La balance des paiements enregistre un important déficit courant (moyenne égale à 18,4% du PIB sur le quinquennat 2009-13) du fait de la partie commerciale (déficit moyen de 32,9% du PIB sur la même période), alors que les comptes "services" et "transferts" affichent des excédents importants grâce respectivement aux revenus du tourisme et aux envois de fonds des travailleurs migrants. L'excédent du compte financier provient principalement des IDE et des dépôts en devises des banques, alimentés par les millions de Libanais résidant à l'étranger. Au cours des neuf premiers mois de 2014, le déficit du compte courant est tombé à 7,8 milliards.
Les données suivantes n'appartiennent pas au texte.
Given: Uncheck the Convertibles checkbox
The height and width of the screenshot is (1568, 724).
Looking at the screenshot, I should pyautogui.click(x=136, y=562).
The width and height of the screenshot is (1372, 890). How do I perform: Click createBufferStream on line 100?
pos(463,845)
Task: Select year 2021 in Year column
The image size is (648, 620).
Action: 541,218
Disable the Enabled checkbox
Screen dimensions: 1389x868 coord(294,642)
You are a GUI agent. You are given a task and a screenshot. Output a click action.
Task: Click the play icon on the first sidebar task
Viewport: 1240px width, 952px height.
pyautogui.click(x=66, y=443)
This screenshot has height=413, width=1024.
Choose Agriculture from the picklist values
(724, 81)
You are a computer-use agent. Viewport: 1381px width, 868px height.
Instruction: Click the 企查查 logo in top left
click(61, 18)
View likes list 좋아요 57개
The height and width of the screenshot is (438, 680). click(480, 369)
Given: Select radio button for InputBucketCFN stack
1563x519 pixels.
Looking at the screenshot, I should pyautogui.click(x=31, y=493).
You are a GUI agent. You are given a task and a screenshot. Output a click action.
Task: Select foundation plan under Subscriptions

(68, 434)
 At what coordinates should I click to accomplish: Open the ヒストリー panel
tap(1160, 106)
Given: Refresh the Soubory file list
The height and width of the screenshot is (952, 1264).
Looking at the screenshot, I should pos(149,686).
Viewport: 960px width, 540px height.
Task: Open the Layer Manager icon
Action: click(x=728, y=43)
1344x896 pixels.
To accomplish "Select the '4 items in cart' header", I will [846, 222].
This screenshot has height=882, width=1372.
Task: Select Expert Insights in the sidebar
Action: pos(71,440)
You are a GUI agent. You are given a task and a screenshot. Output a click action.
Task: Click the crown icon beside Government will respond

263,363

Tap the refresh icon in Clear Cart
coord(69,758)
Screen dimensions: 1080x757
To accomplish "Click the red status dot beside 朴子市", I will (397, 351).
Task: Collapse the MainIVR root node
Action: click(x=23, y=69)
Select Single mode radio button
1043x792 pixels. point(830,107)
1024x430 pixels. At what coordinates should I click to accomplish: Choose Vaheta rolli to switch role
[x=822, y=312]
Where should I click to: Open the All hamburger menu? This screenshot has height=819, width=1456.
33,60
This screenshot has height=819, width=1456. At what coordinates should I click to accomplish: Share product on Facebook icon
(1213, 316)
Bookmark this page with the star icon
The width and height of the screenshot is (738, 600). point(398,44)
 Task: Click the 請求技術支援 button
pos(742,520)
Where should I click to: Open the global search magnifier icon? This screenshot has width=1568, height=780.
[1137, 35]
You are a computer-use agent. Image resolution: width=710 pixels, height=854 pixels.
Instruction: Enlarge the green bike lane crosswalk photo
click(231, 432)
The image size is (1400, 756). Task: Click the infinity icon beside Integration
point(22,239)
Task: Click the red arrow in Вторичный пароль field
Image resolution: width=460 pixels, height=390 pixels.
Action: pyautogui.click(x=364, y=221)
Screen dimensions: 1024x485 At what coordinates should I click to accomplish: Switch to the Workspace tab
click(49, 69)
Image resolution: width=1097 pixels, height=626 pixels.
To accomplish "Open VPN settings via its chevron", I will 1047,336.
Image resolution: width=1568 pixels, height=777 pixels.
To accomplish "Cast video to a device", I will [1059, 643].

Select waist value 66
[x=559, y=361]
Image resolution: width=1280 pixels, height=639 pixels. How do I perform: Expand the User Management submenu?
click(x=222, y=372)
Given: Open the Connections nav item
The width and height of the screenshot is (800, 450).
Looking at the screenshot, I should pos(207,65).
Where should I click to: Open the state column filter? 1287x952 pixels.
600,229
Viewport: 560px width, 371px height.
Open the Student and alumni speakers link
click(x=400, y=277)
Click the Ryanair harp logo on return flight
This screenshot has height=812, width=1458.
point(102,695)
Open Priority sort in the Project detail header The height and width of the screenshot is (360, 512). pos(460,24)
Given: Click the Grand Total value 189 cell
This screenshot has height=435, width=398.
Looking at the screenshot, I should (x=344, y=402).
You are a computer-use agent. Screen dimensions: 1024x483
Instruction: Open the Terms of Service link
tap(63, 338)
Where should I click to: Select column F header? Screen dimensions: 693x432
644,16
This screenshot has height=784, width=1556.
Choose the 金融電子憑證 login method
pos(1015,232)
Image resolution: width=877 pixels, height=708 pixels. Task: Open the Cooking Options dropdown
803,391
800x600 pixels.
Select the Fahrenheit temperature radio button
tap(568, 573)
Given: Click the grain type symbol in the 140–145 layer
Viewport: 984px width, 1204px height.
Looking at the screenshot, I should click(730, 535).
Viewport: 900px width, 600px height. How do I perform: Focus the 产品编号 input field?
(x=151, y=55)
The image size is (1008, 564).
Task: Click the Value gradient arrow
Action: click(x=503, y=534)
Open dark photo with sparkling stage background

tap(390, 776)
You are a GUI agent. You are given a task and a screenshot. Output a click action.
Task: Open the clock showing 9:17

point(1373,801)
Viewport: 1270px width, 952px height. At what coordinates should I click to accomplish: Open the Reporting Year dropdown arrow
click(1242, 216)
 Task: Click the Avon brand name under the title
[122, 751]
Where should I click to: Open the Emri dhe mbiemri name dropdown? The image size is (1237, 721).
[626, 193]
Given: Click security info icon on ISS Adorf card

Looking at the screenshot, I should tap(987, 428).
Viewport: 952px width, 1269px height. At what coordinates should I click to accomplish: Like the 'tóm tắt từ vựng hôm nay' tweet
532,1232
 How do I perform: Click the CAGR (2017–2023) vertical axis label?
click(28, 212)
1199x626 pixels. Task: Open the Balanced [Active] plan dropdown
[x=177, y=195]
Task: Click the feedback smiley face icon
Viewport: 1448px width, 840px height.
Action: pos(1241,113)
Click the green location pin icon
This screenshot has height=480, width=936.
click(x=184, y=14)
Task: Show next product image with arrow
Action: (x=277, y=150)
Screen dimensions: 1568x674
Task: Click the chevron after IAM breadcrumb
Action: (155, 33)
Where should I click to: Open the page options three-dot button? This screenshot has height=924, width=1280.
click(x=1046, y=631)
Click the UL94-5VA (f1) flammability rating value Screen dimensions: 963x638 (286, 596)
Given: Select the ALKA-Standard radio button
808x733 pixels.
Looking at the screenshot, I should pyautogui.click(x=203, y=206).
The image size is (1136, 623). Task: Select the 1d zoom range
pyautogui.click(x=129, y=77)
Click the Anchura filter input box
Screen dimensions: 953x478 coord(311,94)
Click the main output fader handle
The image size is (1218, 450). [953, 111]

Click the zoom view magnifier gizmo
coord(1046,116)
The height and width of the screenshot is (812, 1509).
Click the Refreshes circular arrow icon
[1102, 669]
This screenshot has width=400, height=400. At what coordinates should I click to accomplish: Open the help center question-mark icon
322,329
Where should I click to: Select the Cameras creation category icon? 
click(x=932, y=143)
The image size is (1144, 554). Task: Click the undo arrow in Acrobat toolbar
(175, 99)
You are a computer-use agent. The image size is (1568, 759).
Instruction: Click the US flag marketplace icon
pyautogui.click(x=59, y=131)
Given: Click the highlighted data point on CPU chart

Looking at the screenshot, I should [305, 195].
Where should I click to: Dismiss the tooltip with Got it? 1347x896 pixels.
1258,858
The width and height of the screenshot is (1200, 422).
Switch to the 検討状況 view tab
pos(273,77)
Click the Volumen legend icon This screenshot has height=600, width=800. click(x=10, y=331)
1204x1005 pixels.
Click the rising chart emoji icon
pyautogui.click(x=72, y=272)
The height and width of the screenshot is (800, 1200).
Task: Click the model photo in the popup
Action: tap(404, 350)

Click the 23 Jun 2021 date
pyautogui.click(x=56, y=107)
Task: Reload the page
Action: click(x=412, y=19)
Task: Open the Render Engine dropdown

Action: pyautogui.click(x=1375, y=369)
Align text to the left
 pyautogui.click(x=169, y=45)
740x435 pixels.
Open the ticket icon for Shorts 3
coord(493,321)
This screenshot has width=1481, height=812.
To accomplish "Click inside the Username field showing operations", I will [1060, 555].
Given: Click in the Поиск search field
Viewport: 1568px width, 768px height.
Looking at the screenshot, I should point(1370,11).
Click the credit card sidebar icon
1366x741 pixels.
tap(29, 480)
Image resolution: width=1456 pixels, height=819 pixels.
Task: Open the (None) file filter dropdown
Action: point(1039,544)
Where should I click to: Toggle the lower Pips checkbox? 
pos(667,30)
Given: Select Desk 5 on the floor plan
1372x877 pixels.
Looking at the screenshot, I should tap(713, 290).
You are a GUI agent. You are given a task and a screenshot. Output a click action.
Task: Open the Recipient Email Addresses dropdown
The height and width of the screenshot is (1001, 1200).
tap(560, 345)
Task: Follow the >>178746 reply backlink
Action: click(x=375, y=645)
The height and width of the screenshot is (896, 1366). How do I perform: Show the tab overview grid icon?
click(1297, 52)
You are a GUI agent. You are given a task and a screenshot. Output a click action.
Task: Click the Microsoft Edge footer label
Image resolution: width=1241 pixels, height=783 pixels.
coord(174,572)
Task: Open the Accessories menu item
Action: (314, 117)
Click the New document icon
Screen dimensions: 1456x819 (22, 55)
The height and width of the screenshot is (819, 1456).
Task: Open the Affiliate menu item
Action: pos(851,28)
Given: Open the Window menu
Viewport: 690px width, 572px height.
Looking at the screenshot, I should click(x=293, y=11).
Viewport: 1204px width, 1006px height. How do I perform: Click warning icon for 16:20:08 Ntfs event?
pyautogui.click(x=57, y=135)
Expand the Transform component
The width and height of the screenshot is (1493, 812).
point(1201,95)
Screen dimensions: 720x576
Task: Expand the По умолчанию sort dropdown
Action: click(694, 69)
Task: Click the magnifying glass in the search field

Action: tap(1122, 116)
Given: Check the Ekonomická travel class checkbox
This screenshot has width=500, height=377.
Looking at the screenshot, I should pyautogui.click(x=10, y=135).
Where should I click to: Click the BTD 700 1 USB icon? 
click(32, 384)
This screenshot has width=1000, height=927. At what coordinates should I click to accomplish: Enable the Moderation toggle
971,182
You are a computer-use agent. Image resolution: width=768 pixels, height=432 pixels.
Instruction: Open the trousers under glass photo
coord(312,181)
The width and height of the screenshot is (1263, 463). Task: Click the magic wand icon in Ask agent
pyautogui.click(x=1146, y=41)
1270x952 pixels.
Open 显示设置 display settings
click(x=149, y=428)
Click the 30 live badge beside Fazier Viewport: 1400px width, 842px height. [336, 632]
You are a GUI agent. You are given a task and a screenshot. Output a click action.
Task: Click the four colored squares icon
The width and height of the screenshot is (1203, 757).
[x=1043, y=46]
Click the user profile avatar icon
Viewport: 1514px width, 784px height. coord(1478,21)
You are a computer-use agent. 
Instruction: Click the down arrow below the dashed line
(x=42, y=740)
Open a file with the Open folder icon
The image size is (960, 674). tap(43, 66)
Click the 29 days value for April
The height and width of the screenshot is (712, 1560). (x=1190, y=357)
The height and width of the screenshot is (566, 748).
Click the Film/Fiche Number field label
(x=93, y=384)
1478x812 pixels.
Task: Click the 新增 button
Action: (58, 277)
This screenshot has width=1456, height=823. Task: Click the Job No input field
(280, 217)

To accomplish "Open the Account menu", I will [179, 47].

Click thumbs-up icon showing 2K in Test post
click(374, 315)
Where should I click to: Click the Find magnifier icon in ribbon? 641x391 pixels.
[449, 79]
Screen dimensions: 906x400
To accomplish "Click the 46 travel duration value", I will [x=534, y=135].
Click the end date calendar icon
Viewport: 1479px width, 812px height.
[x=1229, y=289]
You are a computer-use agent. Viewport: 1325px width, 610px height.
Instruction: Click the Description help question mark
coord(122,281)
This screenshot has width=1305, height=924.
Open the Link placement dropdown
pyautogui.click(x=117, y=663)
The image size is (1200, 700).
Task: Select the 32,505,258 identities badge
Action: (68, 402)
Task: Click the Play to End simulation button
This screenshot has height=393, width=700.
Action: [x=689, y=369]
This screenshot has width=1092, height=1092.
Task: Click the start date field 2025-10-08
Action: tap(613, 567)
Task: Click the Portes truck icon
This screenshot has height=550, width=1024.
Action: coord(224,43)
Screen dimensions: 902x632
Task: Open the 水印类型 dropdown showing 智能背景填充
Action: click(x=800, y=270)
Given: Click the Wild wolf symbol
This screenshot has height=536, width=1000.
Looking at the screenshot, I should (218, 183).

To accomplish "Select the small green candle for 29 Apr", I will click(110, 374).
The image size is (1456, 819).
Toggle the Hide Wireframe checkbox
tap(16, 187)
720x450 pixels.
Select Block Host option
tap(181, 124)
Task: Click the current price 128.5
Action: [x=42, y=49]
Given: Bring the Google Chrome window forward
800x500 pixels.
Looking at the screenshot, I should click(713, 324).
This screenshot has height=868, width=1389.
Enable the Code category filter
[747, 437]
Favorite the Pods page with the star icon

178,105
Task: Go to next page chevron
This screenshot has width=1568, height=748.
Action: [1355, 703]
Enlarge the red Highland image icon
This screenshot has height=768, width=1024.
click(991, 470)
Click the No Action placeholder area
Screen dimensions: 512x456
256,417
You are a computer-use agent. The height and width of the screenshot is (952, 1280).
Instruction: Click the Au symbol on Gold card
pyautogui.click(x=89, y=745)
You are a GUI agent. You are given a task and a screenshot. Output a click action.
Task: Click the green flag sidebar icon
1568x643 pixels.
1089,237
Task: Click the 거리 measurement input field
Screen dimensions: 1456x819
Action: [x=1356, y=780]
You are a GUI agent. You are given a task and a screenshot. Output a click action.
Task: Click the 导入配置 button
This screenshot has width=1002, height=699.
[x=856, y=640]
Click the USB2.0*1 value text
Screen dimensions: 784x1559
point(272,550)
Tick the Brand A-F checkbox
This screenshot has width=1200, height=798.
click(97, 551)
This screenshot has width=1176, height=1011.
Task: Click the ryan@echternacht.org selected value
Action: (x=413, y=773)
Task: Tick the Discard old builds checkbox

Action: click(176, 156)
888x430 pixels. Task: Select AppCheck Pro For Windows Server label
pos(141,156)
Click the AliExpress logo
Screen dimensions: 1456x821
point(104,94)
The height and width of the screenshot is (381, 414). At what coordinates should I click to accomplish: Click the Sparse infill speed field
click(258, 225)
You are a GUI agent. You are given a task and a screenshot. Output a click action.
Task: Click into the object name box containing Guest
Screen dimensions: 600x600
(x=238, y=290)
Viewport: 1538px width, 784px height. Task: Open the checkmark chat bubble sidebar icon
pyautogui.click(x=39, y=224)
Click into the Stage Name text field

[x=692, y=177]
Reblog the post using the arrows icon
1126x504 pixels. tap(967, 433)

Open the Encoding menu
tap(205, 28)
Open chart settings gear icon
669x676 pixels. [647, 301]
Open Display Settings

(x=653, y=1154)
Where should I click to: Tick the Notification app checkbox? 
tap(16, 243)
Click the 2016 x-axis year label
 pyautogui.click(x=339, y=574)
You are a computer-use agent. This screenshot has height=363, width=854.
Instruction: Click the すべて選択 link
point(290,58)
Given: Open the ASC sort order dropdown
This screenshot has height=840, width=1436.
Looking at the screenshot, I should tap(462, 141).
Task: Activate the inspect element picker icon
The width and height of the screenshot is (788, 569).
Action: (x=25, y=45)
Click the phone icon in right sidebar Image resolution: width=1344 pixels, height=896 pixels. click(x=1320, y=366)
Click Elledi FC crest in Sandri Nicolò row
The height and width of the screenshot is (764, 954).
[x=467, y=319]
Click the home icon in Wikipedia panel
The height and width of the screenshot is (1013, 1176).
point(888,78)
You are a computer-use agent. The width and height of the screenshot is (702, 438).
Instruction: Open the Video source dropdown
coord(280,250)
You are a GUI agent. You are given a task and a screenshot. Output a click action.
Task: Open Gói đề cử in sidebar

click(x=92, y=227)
La hausse du déficit commercial, qui est passé de 11,6 milliards à 11,3 milliards, a été plus que compensée par le compte des services (égal à 2 milliards), grâce à la demande des réfugiés, et les transferts, suite à la hausse du net positif du compte des transferts. . Au cours de la même période, l'excédent du compte financier a atteint 6,5 milliards, contre 4,3 Md€ sur la même période de 2013. La croissance des IDE nets (de 0,5 Md€ à 0,9 Md€) a compensé la baisse des investissements nets de portefeuille (de 0,9 Md€ à 0,3 Md€). Les dépôts des banques en devises se sont élevés à 1,6 milliard, contre 1 milliard à la même période de 2013. Par ailleurs, les crédits en devises ont recommencé à augmenter (0,4 milliard). L'excédent global de la balance des paiements est passé de 3,9 milliards de dollars à 2,4 milliards de dollars, tandis que les réserves de change ont totalisé 39,2 milliards de dollars.. Cette valeur est à comparer avec un besoin financier extérieur estimé en 2015 égal à 12 milliards, par un taux de couverture des réserves de 3,3. La dette extérieure à fin 2014 était estimée à 66,3% du PIB et le déficit commercial devrait diminuer significativement en 2015, grâce à la baisse du déficit énergétique et commercial, passant de 17,2 milliards (32,5% du PIB, données provisoires) à environ 14 milliards (26% du PIB nominal prévu en 2015).

Malgré la nouvelle baisse de la note de la dette souveraine (en décembre dernier, Moody's a abaissé sa note de B1 à B2 avec une perspective négative, suite à des décisions similaires prises par S&P's et Fitch fin 2013), le cadre géopolitique encore incertain et les tensions internes ne représentent pas des difficultés de financement du déficit public. La demande des banques, des Libanais vivant à l'étranger et des investisseurs en quête de rendement reste élevée, à tel point qu'en février le gouvernement a levé 2,2 milliards sur l'Euromarché avec une émission mixte à dix et quinze ans à des taux compris entre 6,20% et 6,65%. Malgré cela, le déficit public, le déficit courant et les stocks de dette publique et extérieure y afférents sont tous élevés par rapport au PIB et constituent des facteurs de vulnérabilité pour l'économie du pays. Cependant, la dette publique est largement intermédiée par le système bancaire national qui, même dans les périodes de plus grande instabilité, a vu croître les financements tant des résidents que des investisseurs étrangers. En même temps, la Banque centrale, grâce aux importants excédents de la partie financière de la balance des paiements, a accumulé d'importantes réserves de change qui assurent une couverture adéquate des besoins financiers extérieurs et des importations. Des réserves abondantes, pourtant vulnérables aux flux de dépôts des non-résidents, offrent alors une contribution décisive à la crédibilité du régime monétaire arrimé au dollar, qui reste cruciale pour la stabilité du système financier compte tenu du degré élevé de dollarisation de l'économie.